FRI-529 Gene-Environment Interactions In Hereditary Colorectal Cancer Risk

Friday, October 12, 2012: 9:00 PM
Hall 4E/F (WSCC)
Fatimah Almousawi, BS , Environmental and Molecular Toxicology, Oregon State University, Corvallis, OR
Andrew Buermeyer, PhD , Environmental and Molecular Toxicology, Oregon State University, Corvallis, OR
Gene-Environment Interactions In Hereditary Colorectal Cancer Risk

Colon cancer is the third leading cause of cancer related death among men and women annually. The American Cancer Society estimated about 141,210 new cases of colon cancer and 49,380 deaths expected in 2011. Prevention of colon cancer is very important and can save millions of dollars spent on treatment.

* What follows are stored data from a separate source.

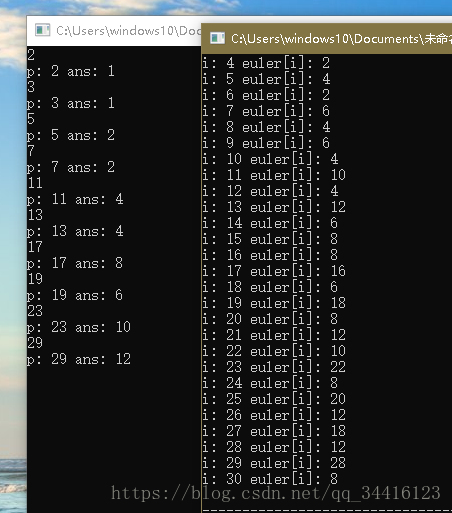
Task: Focus the empty black area of the left console
Action: (x=113, y=433)
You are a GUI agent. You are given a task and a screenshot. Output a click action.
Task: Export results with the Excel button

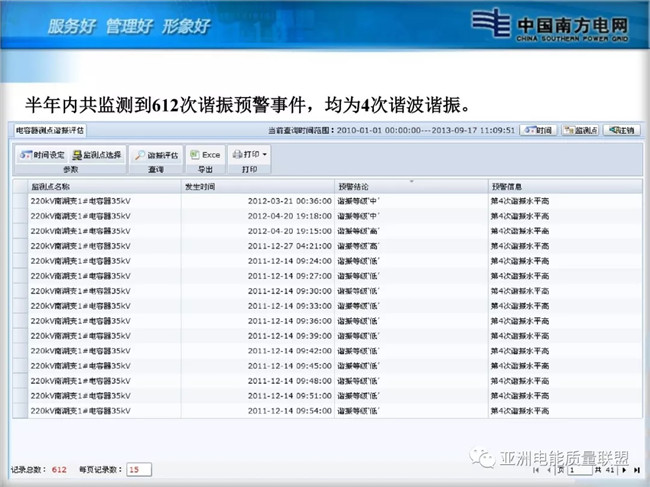[x=206, y=155]
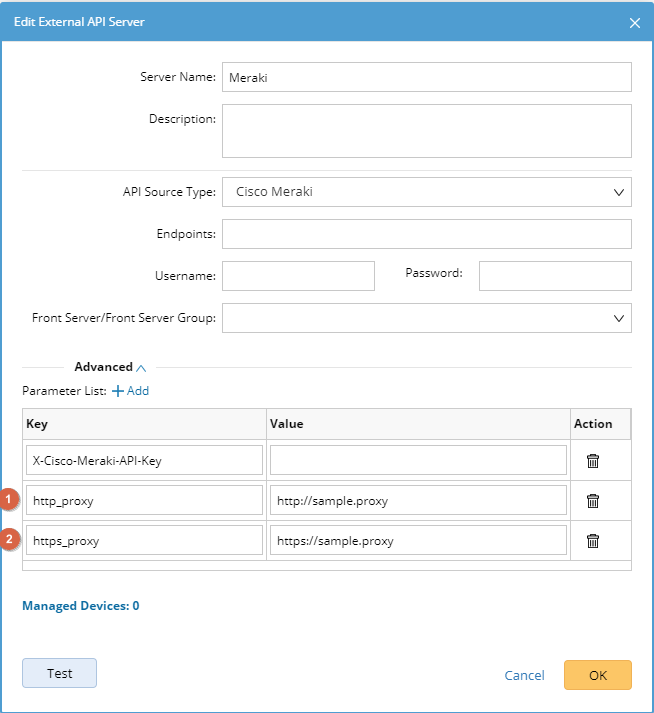The image size is (654, 713).
Task: Edit the https_proxy key field
Action: pyautogui.click(x=144, y=540)
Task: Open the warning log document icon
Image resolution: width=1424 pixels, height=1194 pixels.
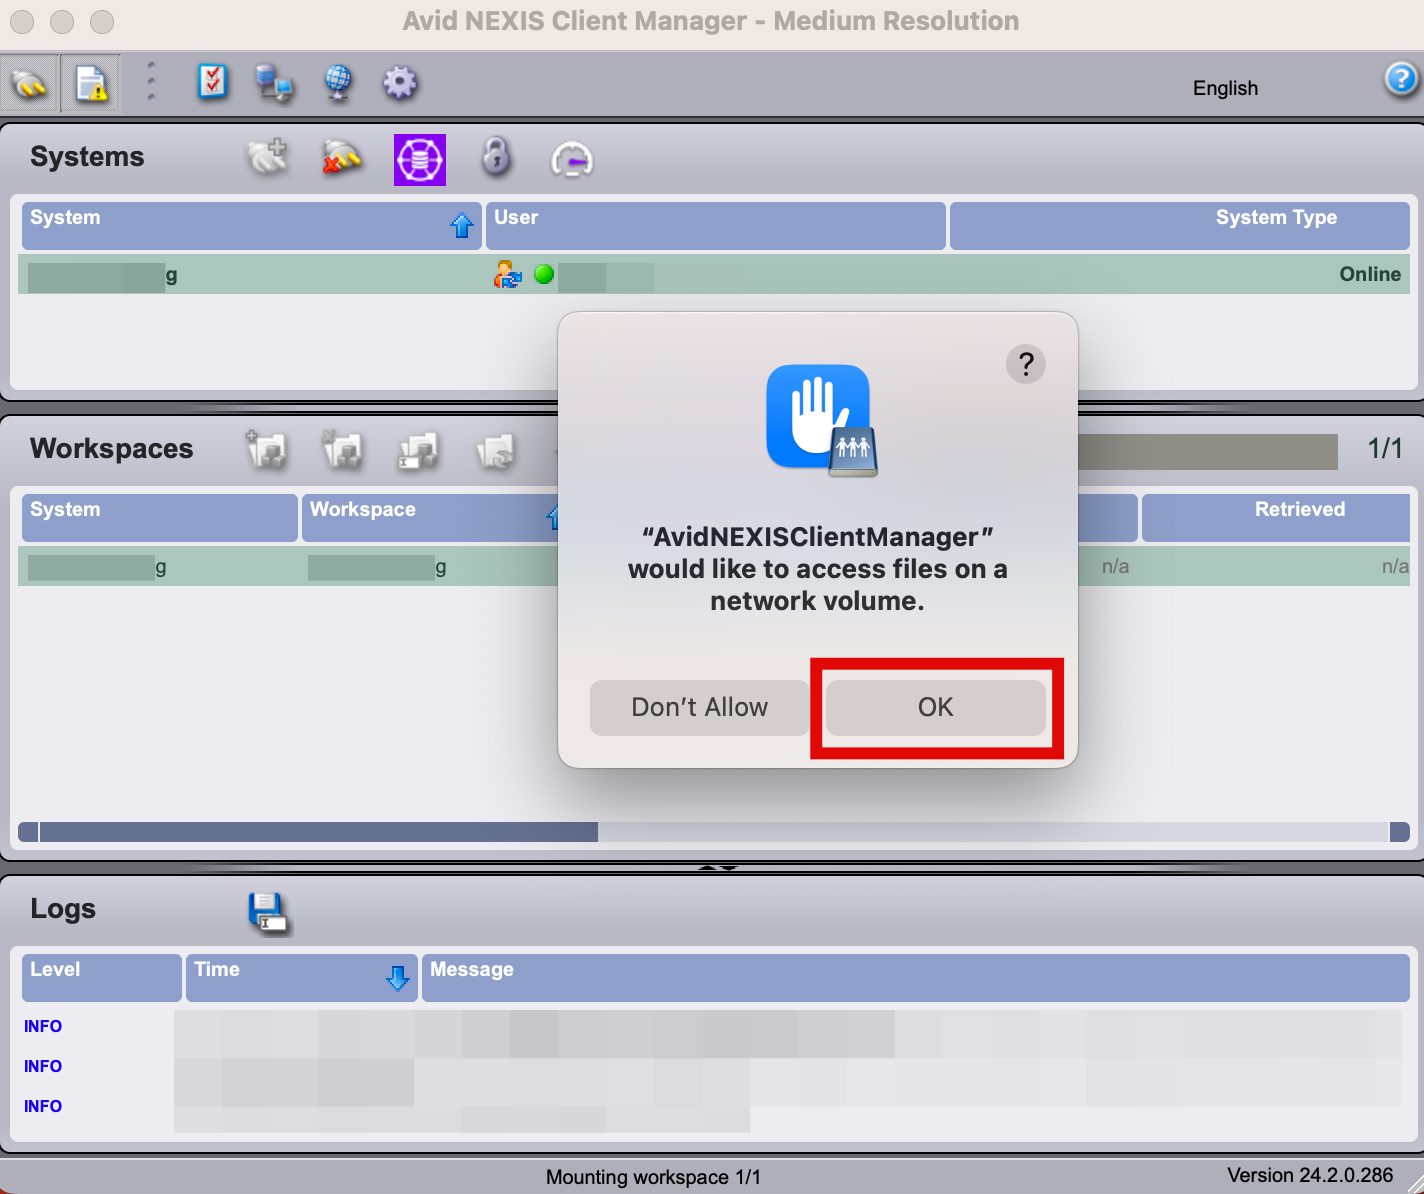Action: (x=90, y=82)
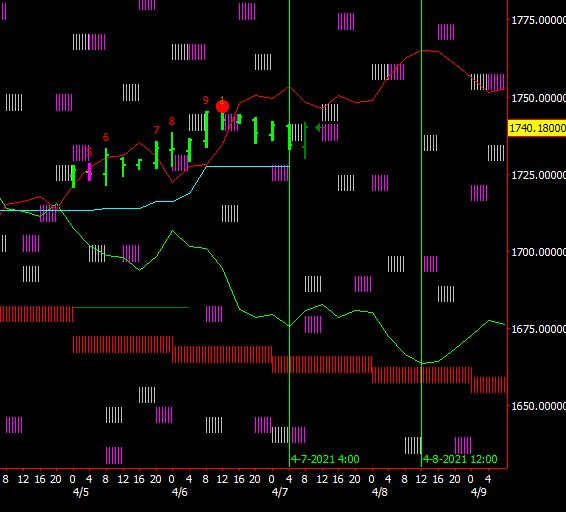Click the 4/9 date axis label
The image size is (566, 513).
(479, 492)
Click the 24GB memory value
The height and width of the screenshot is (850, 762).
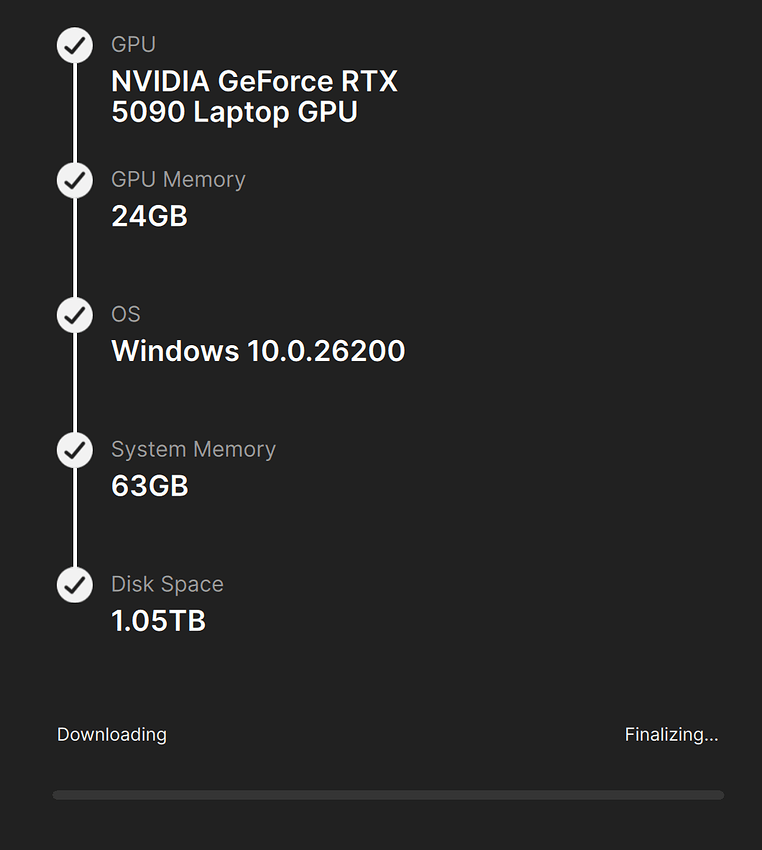click(x=149, y=216)
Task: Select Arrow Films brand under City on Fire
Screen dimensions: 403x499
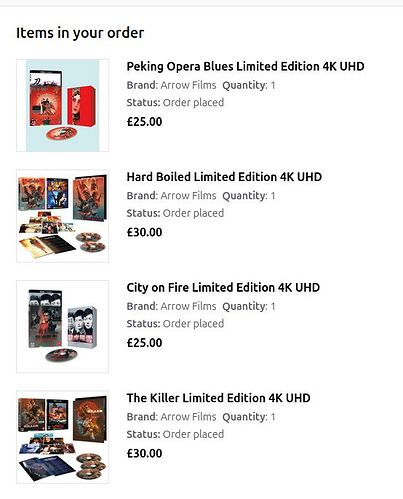Action: 188,306
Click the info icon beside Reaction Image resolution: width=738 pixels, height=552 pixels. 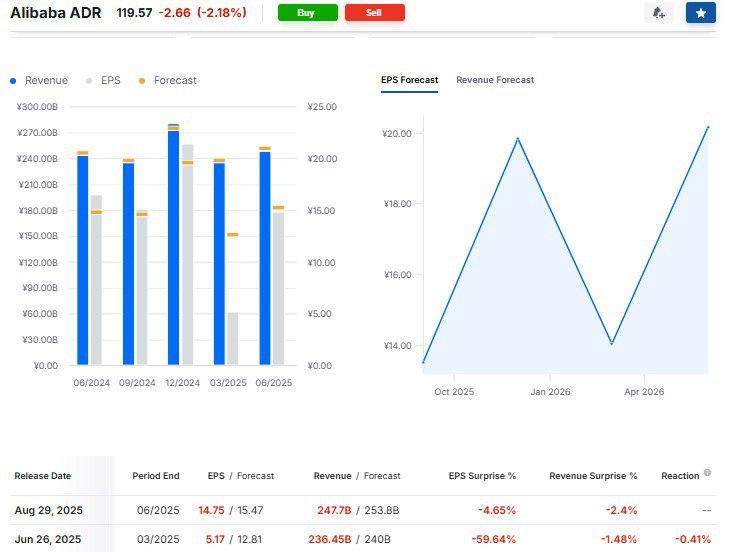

This project is going to help understand whether or not the combination of multiple deficiencies in important genes in tumor suppression pathways will act similar to complete deficiency in these pathways, which eventually lead to developing cancer. Understanding that effect might partially explain the majority of cancer cases that comes from the general population who are not completely deficient in these pathways but yet develop cancer. Thus, results obtained from my studies will broaden our understanding of an individual’s susceptibility to developing cancer. We hypothesize that partial deficiencies in multiple pathways will interact to reduce protection and increase the risk of genotoxic effects of exposure. We predict individuals with similar deficiencies would be at increase risk of cancer. This can be done by creating isogenic cell lines with reduced gene expression for several different genes, creating multiple partial deficiencies. These cells can then be used to measure the effect of exposure to PAH’s. Different combinations of specific gene deficiencies will be created and tested for the magnitude of the effect of PAH exposure.